More importantly, clear evidence has emerged in recent years that aberrant DNA methylation plays a key role in many diseases, including cancer 2,3,4. As a key epigenetic modification, this biochemical process can modulate gene expression to influence the cell differentiation which can possibly lead to cancer 2. For cancer, aberrant methylation patterns seem to be a promising source of early diagnostic biomarkers. Mayeux and colleagues divide the major types of biomarkers into: biomarkers of exposure (used in risk prediction) and biomarkers of disease used in the screening, diagnosis and monitoring of disease progression) 5. Early diagnosis biomarkers are of particular interest as it has been shown that, for many cancer types, early detection is strongly correlated with the patient’s chance of survival 6.

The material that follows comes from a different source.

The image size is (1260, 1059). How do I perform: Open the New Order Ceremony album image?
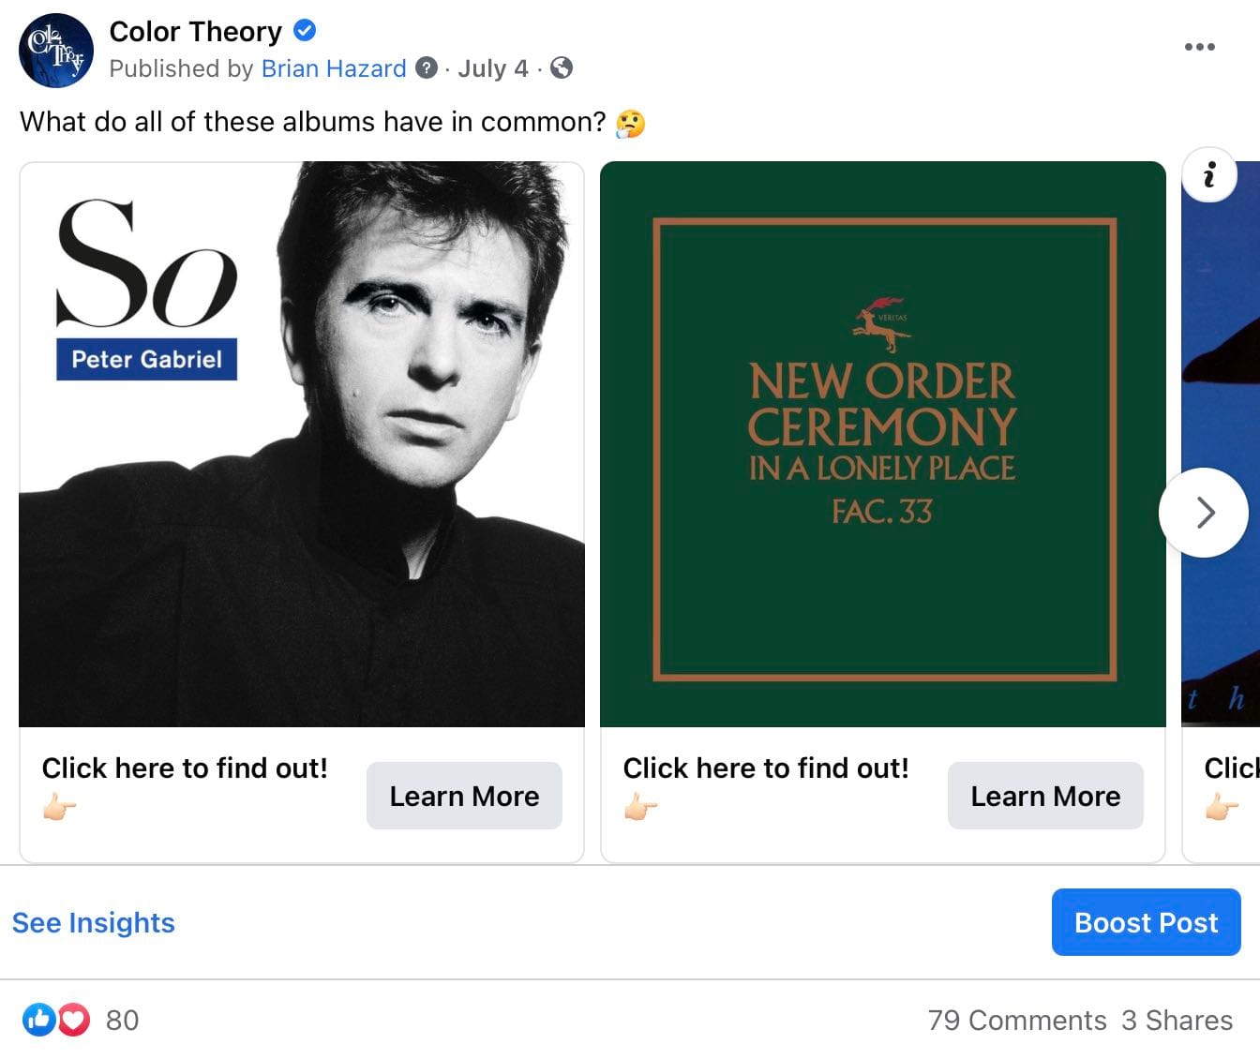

Finding methylation patterns in human DNA that are specific to different environmental exposures (e.g. carcinogenic substances) and clinical diagnoses would be a powerful tool to develop cost-efficient predictive assays which could guide clinicians and save lives. Traditionally, finding biomarkers from methylation data is done by applying linear models, as these are effective at uncovering the main differences between two groups. This approach is still very powerful whenever two heterogeneous groups are being compared. More importantly, the linear models are also effective when the sample size is low. These models can also account for covariates, like age or smoking, which are two of the most influential factors on the human methylome 7. However, diagnosis is a classification problem that can also be approached by machine learning algorithms when the sample size allows.
With the advent of modern technology, decreasing sequencing costs, and the digitalization of international cancer biobanks, we are rapidly approaching the point where AI algorithms may guide oncologists in cancer diagnosis. Such classification approaches are already emerging with well-developed machine learning approaches starting to play a leading role in areas such as the medical imaging of ‘melanoma’ or ‘prostate grade cancer’ 8,9. The development of AI algorithms even happens in open rooms with AI competitions launched among non-experts, at least in the field of cancer 10. This is significantly driven by the quantity of data accumulated, and as such, sequencing methods have only recently started to gain much attention due to the limited number of samples available in public repositories as well as regulatory issues with sharing such data. With new initiatives that enable genomic and clinical data sharing across federated networks, such as the Beacon protocol (used as a model for the federated discovery and sharing of genomic data) 11,12, work in this area is now in progress and will open the door to new machine learning approaches.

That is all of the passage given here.